Muhammad Ibrahim Mir Sialkoti(; 1874 AD12 January 1956 AD, 1291 AH - 25 Jumada al-awwal 1375 AH) also known as Ibrahim Mir Sialkoti was Ahl-i Hadith scholar, Islamic scholar, muhaddith, khatib, historian, journalist, writer, religious activist and activist of Tehreek-e-Pakistan. He was also an expert on tafsir (Quranic exegesis) and faqīh (jurisprudence), he wrote several books. Sialkoti is considered one of the companions of Muhammad Ali Jinnah, the founder of Pakistan and Sanaullah Amritsari. In 1945, a party called Jamiat Ulema-e-Islam was formed. Shabbir Ahmad Usmani was its president and Sialkoti was its vice president. Its first meeting was held in Calcutta. Usmani could not attend due to illness then the meeting was chaired by Sialkoti.

Mir Sialkoti was also a major antagonist of Mirza Ghulam Ahmad and the early Ahmadiyya movement and wrote several books rejecting Qadianiat. Mir Sialkoti was one of the founding members of All-India Muslim League.

◆ WHAT THIS TASK INVOLVES: Reproduce verbatim the stretch of the biography of Ibrahim Mir Sialkoti from "Muhammad Ibrahim Mir" through "chaired by Sialkoti.".

◆ INFORMATION PROVIDED:
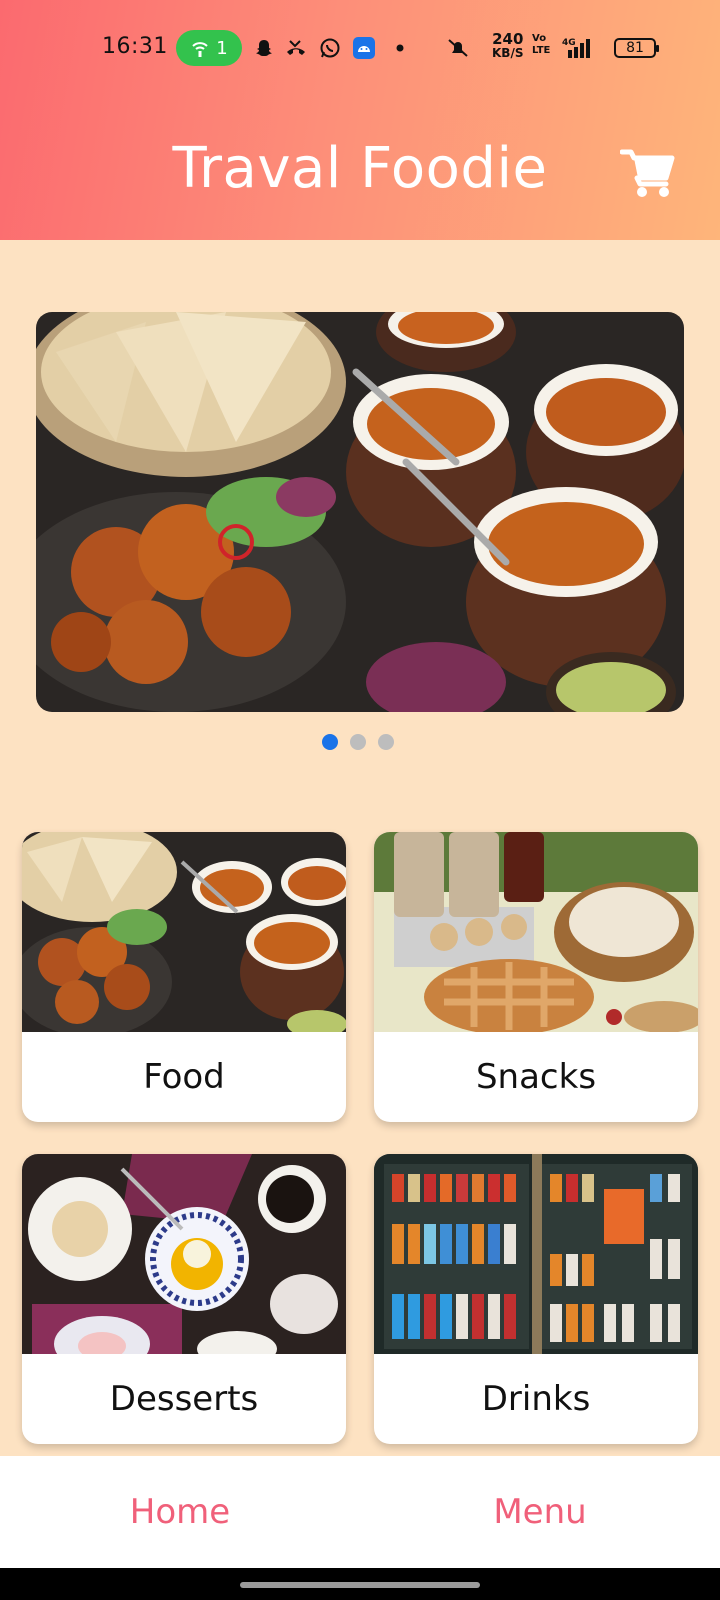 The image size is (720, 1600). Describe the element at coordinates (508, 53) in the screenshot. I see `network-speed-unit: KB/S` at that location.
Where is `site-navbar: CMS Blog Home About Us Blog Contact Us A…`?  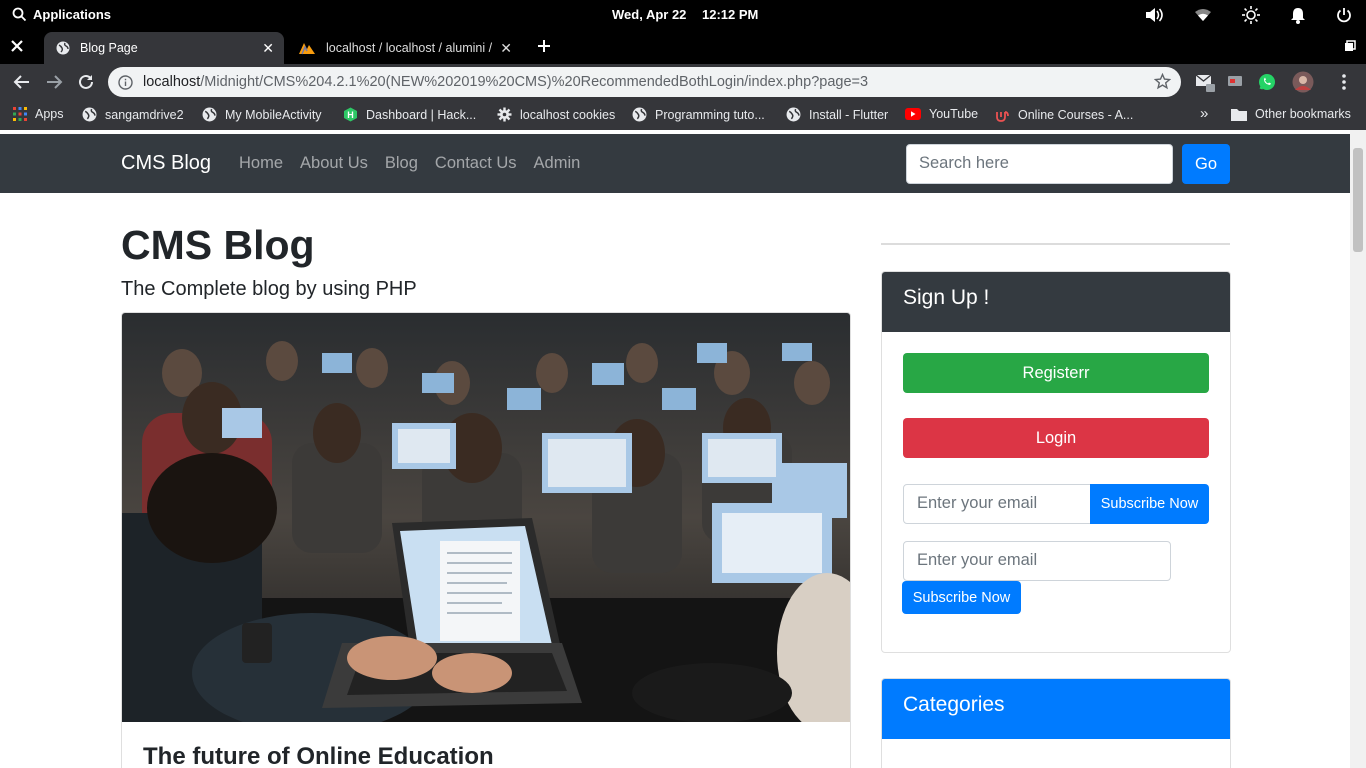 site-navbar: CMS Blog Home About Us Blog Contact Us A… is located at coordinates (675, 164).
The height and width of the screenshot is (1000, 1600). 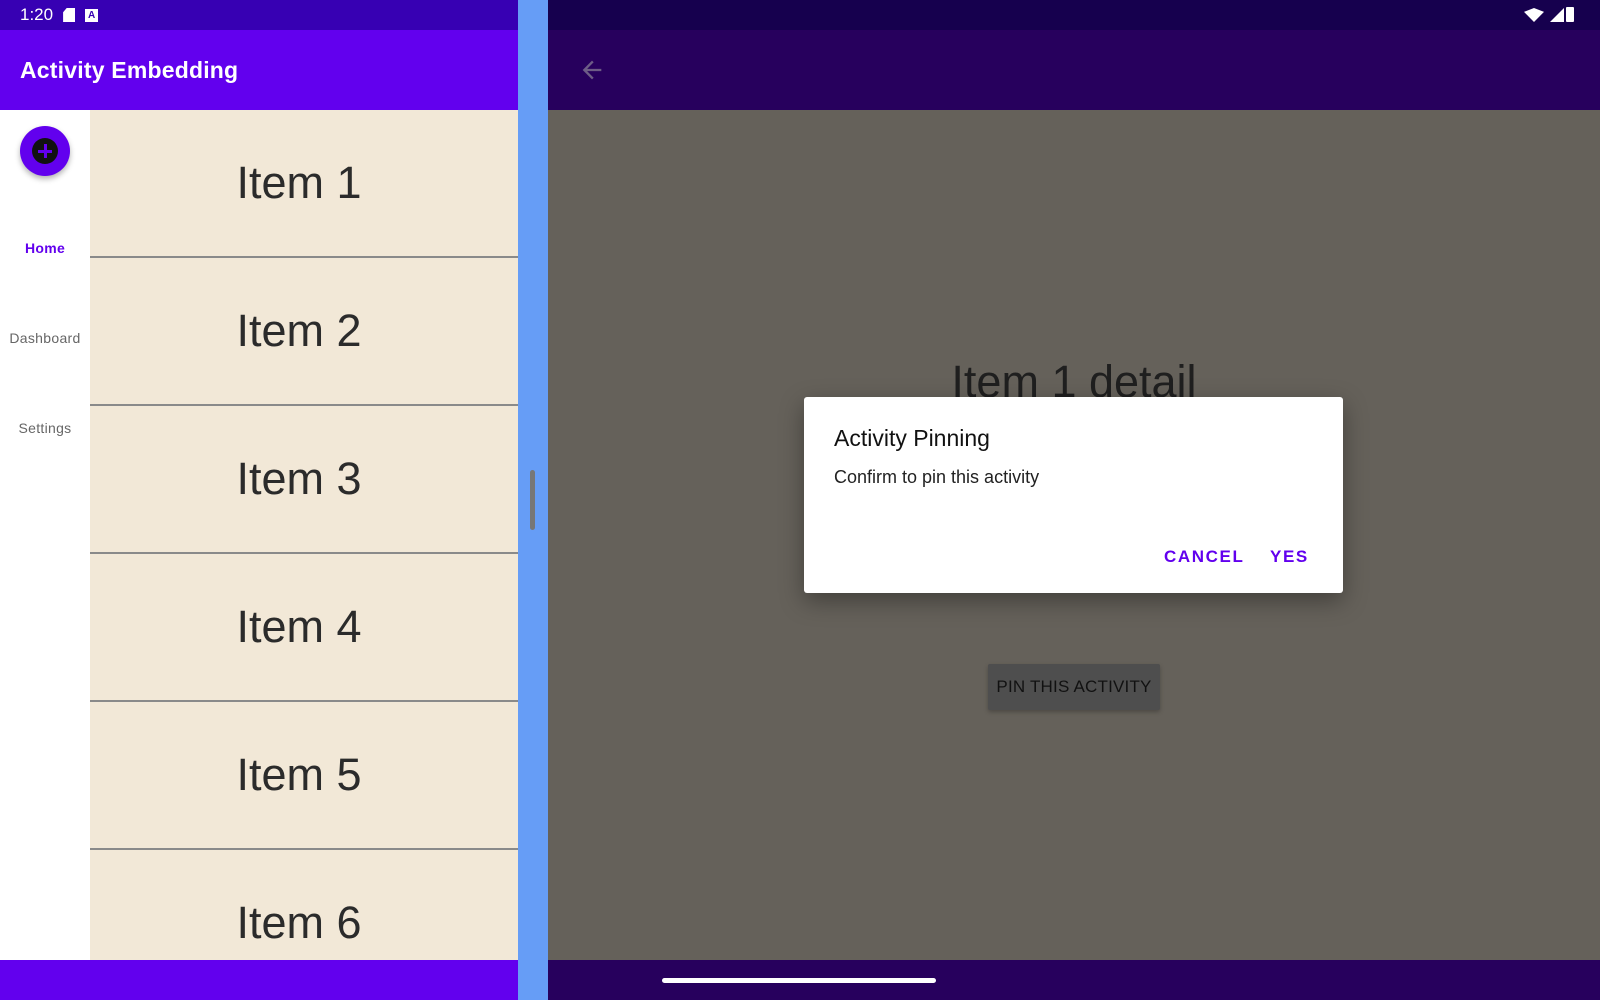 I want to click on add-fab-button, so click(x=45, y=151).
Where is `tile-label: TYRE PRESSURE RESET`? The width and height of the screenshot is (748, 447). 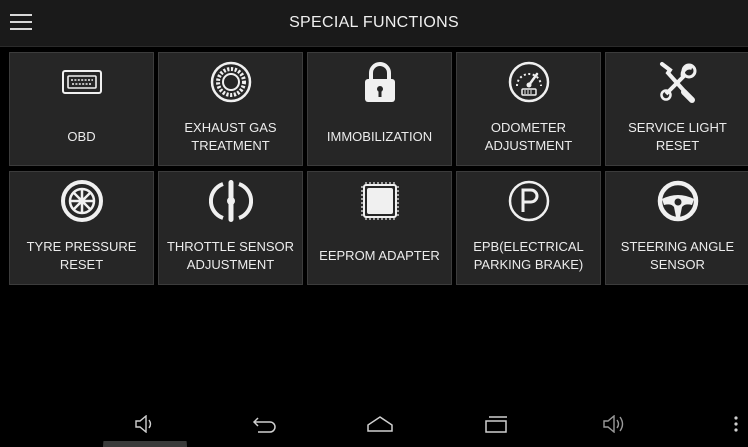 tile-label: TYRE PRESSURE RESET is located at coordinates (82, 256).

◆ RESULT:
Muhammad Ibrahim Mir Sialkoti(; 1874 AD12 January 1956 AD, 1291 AH - 25 Jumada al-awwal 1375 AH) also known as Ibrahim Mir Sialkoti was Ahl-i Hadith scholar, Islamic scholar, muhaddith, khatib, historian, journalist, writer, religious activist and activist of Tehreek-e-Pakistan. He was also an expert on tafsir (Quranic exegesis) and faqīh (jurisprudence), he wrote several books. Sialkoti is considered one of the companions of Muhammad Ali Jinnah, the founder of Pakistan and Sanaullah Amritsari. In 1945, a party called Jamiat Ulema-e-Islam was formed. Shabbir Ahmad Usmani was its president and Sialkoti was its vice president. Its first meeting was held in Calcutta. Usmani could not attend due to illness then the meeting was chaired by Sialkoti.